* Recorded data
****
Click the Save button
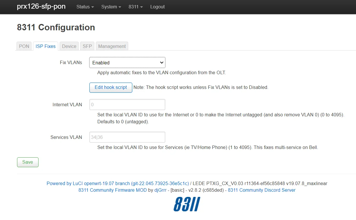Viewport: 356px width, 220px height. tap(28, 162)
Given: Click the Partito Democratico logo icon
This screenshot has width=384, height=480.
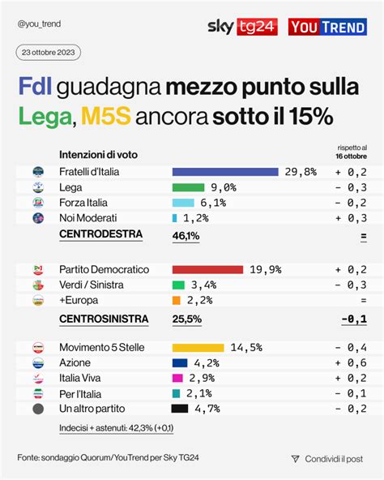Looking at the screenshot, I should tap(38, 270).
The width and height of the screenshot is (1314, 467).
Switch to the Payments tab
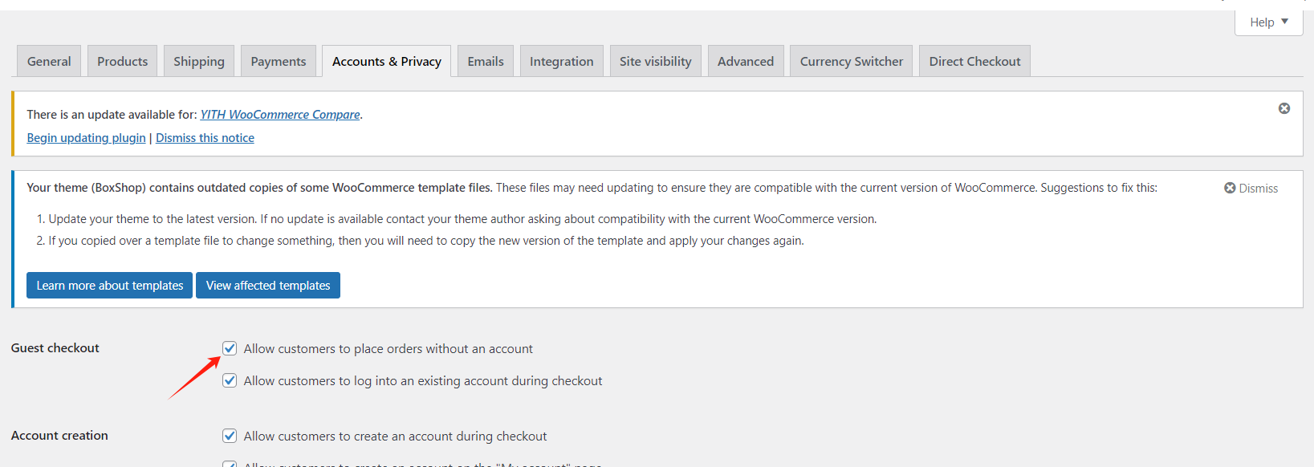(278, 60)

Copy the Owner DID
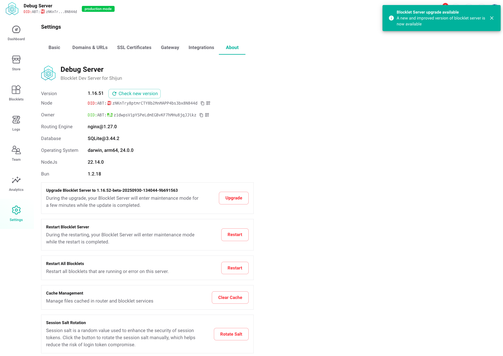[x=201, y=115]
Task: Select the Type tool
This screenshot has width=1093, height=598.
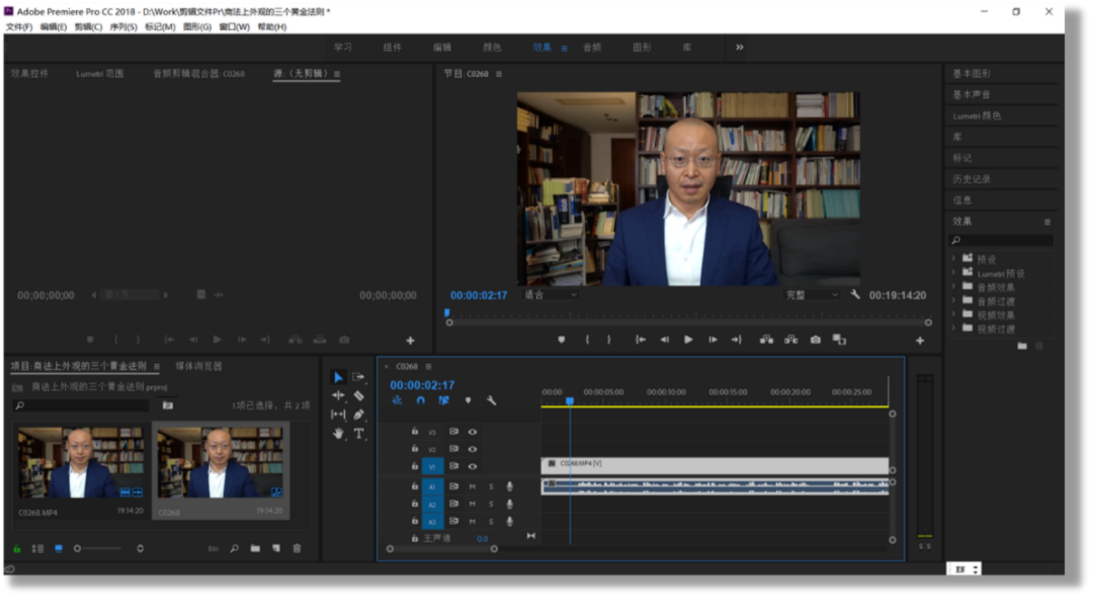Action: click(x=359, y=433)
****
* Task statement
Pick up at the line that holds "Copy the Owner DID" and restate each line, word for word, through the last line of the entries. Include both end lines but none of the pictures.

* Answer below
Copy the Owner DID
[x=201, y=115]
Task: Select the Type tool
This screenshot has width=1093, height=598.
Action: click(x=359, y=433)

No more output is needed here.